Respectfully, isn't that sort of the point?  We have a state constitution; not a completely dusty relic from some agrarian past but the product of a statewide convention in 1963.  The legal chartering and confirmation of the governance structure of the three largest state universities is in that constitution.  Our constitution.  And it provides for one of the more small-d democratic methods of university governance you'll find in the nation.  Direct statewide election of boards, with about as many members as, say, the state supreme court, and with an ex officio position on the boards, for the respective university presidents.

So you'll get your chance, to vote them out or vote them back in.  I am indeed sorry that you can't do that next week, and you'll have to wait until there is a general election at the conclusion of each of their respective terms.  Representative democracies and republics do stuff like that.

Serious question; would you and others here prefer that a board be selected by a governor and, say, confirmed by the state senate?  Would it matter to you, who was the governor and which party held the state senate majority?  Do you think that the faculty members should pick the leadership?  Who then would represent the voters and taxpayers when the faculty went on strike, if the faculty effectively selected the Board(s)?

Do you boys know what the governance of OSU and theo other Ohio state universities looks like?  I'm serious; it's not a them-versus-us thing.  I've looked at it; I see a lot less small-d democracy, a lot more room for vanity/celebrity board members, but with their having less power and the real power being conentrated more in a state board of education that is less accountable to voters than, say, Michigan's Regents.

 

swan flu

February 4th, 2018 at 7:28 PM ^

The response of the student body, athletes, alumni, and now faculty, has been commendable to say the least.

 

It's easy to say "it's the right thing to do" but, I mean, Penn State didn't do it.

 

Respect to the Spartan faculty and students.

saveferris

February 5th, 2018 at 9:49 AM ^

Nobody has touched the Spartan football and/or basketball programs....yet.  Penn State reacted the way it did because Joe Pa got fired in disgrace and the NCAA came along and dropped the hammer on the football program.

Let's see how commendable Spartan Nation is if the NCAA nukes the football/basketball programs and Dantonio/Izzo get shown the door.  I think the reaction may be a little different.

clarkiefromcanada

February 5th, 2018 at 12:10 AM ^

We see the outcomes of this as University presidents become less about the core mission of the universities (teaching/research/service) and more about brand management.

This was Lou Anna Simon's utter failure as she ignored instance after instance of deeply concerning content across a variety of sports even prior to Nassar. 

The problem is that schools have become so beholden to the revenue/exposure of their athletics and at a second tier school like MSU the desire to use athletic success to equate themselves with more highly ranked/successful institutions is too much of a draw, too intoxicating for many.

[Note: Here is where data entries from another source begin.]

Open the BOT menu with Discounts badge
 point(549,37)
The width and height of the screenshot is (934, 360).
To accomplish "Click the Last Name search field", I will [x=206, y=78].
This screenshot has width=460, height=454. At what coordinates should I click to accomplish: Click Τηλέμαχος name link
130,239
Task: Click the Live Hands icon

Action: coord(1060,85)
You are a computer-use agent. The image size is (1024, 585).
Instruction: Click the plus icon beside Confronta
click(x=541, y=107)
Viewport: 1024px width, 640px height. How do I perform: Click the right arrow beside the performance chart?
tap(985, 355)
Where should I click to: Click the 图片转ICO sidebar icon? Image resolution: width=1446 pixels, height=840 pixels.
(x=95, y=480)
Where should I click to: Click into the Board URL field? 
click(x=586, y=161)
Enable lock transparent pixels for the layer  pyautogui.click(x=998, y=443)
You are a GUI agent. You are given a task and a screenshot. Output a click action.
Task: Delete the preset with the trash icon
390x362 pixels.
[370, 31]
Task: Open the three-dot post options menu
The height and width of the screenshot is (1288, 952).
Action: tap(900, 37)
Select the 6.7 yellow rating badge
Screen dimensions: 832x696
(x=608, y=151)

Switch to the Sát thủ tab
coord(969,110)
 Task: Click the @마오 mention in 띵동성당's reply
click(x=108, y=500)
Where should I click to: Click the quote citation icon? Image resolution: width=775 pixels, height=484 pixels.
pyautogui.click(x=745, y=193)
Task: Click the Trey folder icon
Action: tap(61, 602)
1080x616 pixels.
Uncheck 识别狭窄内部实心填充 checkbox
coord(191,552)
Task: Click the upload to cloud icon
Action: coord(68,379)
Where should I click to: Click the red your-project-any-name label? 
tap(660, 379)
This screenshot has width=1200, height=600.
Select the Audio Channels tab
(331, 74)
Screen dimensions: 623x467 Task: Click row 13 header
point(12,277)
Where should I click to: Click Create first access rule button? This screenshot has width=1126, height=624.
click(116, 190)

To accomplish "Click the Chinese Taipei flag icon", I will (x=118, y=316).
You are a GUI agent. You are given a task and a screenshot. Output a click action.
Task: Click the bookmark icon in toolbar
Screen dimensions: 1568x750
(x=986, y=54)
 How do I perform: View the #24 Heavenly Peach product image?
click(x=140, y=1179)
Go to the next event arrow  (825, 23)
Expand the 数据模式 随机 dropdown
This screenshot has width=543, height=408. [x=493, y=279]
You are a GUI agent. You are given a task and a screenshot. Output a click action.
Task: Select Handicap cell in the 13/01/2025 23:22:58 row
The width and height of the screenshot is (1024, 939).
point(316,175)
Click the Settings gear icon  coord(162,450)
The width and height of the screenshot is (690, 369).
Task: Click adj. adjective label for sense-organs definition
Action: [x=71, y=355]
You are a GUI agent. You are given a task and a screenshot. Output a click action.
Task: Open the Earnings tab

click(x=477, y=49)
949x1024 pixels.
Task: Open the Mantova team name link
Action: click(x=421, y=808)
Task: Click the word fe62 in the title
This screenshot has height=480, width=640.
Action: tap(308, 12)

Lou Anna Simon being one, the MSU board being others. 

yossarians tree

February 5th, 2018 at 12:33 PM ^

When MSU people like Valenti freak out about the stain on Nassar unfairly spreading to Izzo and Dantonio, they miss this point entirely. MSU's systemic blind eye toward the pervasive rape culture was not in place to protect the gymnastics program. It was there very clearly to protect the basketball and football programs that were in the midst of a Golden Age and the single biggest source of pride for that community. Nassar was just able to use it as cover. The fact that half the board is ex-jocks and/or coaches points directly to this. And speaking of which, I didn't know that George Perles was alive much less sitting on their board. The dude was a decent football coach but nobody ever accused him of being the sharpest knife in the drawer. And I recall how every year he would play up rumors of leaving for the NFL in order to extract more money from his beloved MSU. 

UM Fan from Sydney

February 4th, 2018 at 7:37 PM ^

This is like Star Wars and the senators with their vote of no confidence in chancellor valorrum (spelling?)

Perkis-Size Me

February 5th, 2018 at 10:20 AM ^

The prequels were flaming heaps of dog shit. The Force Awakens was a blatant re-packaging of A New Hope, but still good. Rogue One was great, and I don't get everyone's beef with The Last Jedi. I was entertained and personally that's all I care about with going to movies like this. I do not expect it to be The Godfather. 

I don't think it's so much that the new movies suck. People just need to re-evaluate their expectations before going to the theater. If you place the original trilogy on a pedestal (as you should), you can't realistically expect the new movies to live up to that level. Those movies are timeless classics, and if you're comparing new additions to movies that defined an entire genre of film, you're bound to be disappointed.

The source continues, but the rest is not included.